J'ai alterné les dialogues-révisions de PEOPLE avec les chansons de Mister Monday, ce qui satisfait une certaine progression tout en variant l'intérêt. Ces dialogues du manuel ont servi de base à d'autres dialogues inventés par les élèves, ce qui m'a donné l'occasion de commencer à les faire travailler en groupes de deux ou trois. Lorsque le travail est achevé, on enregistre (ce qui force tout le monde à se taire, donc à écouter) et on réécoute si l'on peut: parfois l'on refait l'enregistrement, puis on l'oublie (archives inutiles je crois !).

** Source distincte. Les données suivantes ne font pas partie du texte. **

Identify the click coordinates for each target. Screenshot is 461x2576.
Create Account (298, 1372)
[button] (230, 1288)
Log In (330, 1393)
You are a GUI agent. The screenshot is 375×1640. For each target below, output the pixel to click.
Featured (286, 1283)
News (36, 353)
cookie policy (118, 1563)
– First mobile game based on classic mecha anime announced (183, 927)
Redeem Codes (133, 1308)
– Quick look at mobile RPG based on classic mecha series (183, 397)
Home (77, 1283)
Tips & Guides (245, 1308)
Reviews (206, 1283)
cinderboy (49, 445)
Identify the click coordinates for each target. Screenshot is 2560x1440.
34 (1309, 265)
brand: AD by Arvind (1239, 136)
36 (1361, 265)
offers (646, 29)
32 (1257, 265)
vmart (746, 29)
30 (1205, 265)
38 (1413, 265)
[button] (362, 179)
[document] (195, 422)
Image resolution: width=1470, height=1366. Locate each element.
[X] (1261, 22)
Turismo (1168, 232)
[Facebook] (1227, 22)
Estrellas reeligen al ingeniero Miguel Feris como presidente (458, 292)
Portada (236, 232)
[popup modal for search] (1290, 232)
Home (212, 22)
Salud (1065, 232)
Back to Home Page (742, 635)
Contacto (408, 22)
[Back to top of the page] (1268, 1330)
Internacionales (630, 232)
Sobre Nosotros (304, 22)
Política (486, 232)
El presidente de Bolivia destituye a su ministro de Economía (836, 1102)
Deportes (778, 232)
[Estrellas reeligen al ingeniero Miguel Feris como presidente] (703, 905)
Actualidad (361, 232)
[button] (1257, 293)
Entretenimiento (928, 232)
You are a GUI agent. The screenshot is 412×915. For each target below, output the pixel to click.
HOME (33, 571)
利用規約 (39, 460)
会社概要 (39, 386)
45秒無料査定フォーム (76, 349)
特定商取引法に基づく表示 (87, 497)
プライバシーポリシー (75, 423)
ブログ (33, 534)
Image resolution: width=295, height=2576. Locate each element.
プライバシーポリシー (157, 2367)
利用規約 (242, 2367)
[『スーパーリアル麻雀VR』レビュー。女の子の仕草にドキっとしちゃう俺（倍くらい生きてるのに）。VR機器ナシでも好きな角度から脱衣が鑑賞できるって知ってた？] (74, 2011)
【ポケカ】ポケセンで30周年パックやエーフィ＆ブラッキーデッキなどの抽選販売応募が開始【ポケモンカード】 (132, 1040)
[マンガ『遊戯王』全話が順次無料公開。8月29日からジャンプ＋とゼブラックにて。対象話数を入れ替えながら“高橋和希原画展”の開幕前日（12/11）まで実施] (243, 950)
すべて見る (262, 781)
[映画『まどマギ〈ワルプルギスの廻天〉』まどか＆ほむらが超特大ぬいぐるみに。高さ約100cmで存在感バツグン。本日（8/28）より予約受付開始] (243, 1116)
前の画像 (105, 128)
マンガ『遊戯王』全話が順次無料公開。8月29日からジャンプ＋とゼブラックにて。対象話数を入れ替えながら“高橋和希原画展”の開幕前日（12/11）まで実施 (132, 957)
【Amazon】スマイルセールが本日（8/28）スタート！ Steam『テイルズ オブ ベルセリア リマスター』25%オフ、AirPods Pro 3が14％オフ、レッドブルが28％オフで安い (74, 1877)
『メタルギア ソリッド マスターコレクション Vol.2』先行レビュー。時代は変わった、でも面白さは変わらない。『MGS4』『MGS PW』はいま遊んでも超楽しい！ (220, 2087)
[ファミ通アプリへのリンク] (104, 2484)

Une variante de cet exercice peut en outre fournir un jeu apprécié : une fois le dialogue composé et vérifié, chaque groupe de deux a écrit les phrases au stylo feutre en gros caractères, sur des bandes de carton (environ 4 centimètres de large), questions et réponses. Puis j'ai fait découper les phrases par morceaux (il y a lieu de choisir soit des caractères, soit des couleurs différentes pour questions et réponses). On a ainsi abouti à un "puzzle", en I5 à 20 morceaux en moyenne.
A partir de là, on donne le "paquet" sous enveloppe à un autre groupe qui doit reconstituer le dialogue. J'ai ainsi une bonne dizaine de puzzles avec un dialogue sur le prétérit (What did you do...etc...).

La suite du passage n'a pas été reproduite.